Глеб остался один – при спящем враге, чью жизнь держал в кулаке и не смел разжать, с двумя чужими голосами под рёбрами и с бурой чужой кровью, засохшей до самых локтей.
«Вот она, цена первой ночи. Я стал сильнее – Скала. Я отбил у Северцева его руку и вырос на ней. А заплатил тем, что взял в себя убийцу, которого не запугать, что подставил Зориных, что привязался к канцлеру уже не бумагами – его остановившимся сердцем, которое завёл своими же ладонями. Аглая говорила: дар – приговор и оружие разом. Она и половины не сказала».
Он пошёл смотреть Демьяна.
Десятника уложили внизу, в крыле для прислуги, подальше от хозяйских глаз, и Глеб был этому рад: чем меньше в доме знали, что канцлеров лекарь дорожит каким-то раненым солдатом, тем целее был солдат. Демьян не спал – лежал, серый, с намотанным на плечо полотном, сквозь которое проступило бурое, и смотрел в потолок теми глазами, какими смотрят люди, всю ночь прождавшие, вернётся ли командир живым.
– Живой, – выдохнул он, увидев Глеба. И тут же, по привычке виниться даже с того края: – Я одного упустил, барин. Того, со шрамом. Подсёк его под колено, а добить не успел – вы в тот миг… – Он не договорил, глянул на Глебовы руки. – Ушёл он?
– Ушёл, – сказал Глеб, садясь на табурет и берясь за узел на его плече. – Пустой ушёл. Без Силы.

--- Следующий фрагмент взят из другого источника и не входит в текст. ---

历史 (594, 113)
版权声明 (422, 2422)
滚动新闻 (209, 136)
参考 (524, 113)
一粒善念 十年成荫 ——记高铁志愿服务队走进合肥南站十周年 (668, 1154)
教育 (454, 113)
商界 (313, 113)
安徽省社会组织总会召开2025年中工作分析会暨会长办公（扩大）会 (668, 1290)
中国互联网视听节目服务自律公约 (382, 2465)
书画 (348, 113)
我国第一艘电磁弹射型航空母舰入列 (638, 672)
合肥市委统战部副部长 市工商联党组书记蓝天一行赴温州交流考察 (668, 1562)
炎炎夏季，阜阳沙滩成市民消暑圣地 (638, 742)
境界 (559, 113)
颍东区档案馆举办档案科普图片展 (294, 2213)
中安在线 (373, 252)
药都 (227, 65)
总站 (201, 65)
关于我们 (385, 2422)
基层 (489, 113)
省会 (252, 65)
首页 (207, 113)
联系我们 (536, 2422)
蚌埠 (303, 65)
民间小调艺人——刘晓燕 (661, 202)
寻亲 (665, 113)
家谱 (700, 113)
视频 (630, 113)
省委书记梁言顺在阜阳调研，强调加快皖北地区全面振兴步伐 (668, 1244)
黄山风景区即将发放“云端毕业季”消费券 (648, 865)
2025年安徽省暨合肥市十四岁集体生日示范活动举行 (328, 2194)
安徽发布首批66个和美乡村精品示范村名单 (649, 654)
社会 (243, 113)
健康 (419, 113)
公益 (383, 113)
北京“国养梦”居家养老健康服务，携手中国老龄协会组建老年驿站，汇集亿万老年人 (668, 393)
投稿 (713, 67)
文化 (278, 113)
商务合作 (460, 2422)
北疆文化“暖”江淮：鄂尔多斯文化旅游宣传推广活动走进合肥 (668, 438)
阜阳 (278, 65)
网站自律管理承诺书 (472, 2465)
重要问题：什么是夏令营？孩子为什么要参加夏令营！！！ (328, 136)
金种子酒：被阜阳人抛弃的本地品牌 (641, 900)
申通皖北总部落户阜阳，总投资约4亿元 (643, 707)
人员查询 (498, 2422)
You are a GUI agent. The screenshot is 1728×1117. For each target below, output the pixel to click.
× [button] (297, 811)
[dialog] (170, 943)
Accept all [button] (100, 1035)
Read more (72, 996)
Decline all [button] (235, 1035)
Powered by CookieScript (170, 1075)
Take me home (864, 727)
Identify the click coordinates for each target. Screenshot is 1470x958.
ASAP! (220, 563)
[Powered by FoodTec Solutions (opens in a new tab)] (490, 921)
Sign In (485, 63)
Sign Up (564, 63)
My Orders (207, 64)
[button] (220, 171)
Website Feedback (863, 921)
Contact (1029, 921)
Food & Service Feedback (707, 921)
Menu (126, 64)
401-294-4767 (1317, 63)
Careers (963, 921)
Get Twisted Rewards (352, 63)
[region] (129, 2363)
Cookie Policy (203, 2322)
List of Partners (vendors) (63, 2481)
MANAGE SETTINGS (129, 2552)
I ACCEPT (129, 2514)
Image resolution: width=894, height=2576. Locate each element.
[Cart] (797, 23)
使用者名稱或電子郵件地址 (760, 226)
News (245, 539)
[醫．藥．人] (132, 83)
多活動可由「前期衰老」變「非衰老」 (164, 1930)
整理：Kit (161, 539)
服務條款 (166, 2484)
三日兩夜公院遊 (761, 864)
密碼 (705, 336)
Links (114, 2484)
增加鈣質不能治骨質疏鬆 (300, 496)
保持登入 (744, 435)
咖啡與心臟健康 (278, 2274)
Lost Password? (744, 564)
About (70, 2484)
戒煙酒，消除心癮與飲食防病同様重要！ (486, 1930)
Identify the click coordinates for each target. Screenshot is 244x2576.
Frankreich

Я её забрал.
Демьян молчал, пока Глеб разматывал присохшее полотно, обнажал рану – клинок прошёл вскользь, по мясу, кости не задел, и это была почти удача. Глеб промыл, тронул края – чистые, без того сладковатого духа, что означал бы беду, – и потянулся за иглой.
– Забрали, – проговорил наконец Демьян. – Стало быть, теперь их в вас… – Он запнулся, подбирая, солдату слова про такое давались тяжело. – Двое.
– Двое, – сказал Глеб, не поднимая глаз от шва. Он рассказал Демьяну про огневика ещё после дубильни, не всё, но не соврал, и лгать теперь не собирался. – И второй хуже первого, Демьян. Первый – трус, я его знаю. А второй – холодный. Такой не орёт, не рвётся. Такой сидит и смотрит, где я слаб.
– А как ослабнете?
Глеб затянул стежок, и на миг рука его сама собой дрогнула к иному движению – коротко, экономно, чужому, тому, каким шрам, верно, вспарывал горло в тёмных проулках. Дрогнула и легла обратно. Глеб замер, глядя на собственную кисть.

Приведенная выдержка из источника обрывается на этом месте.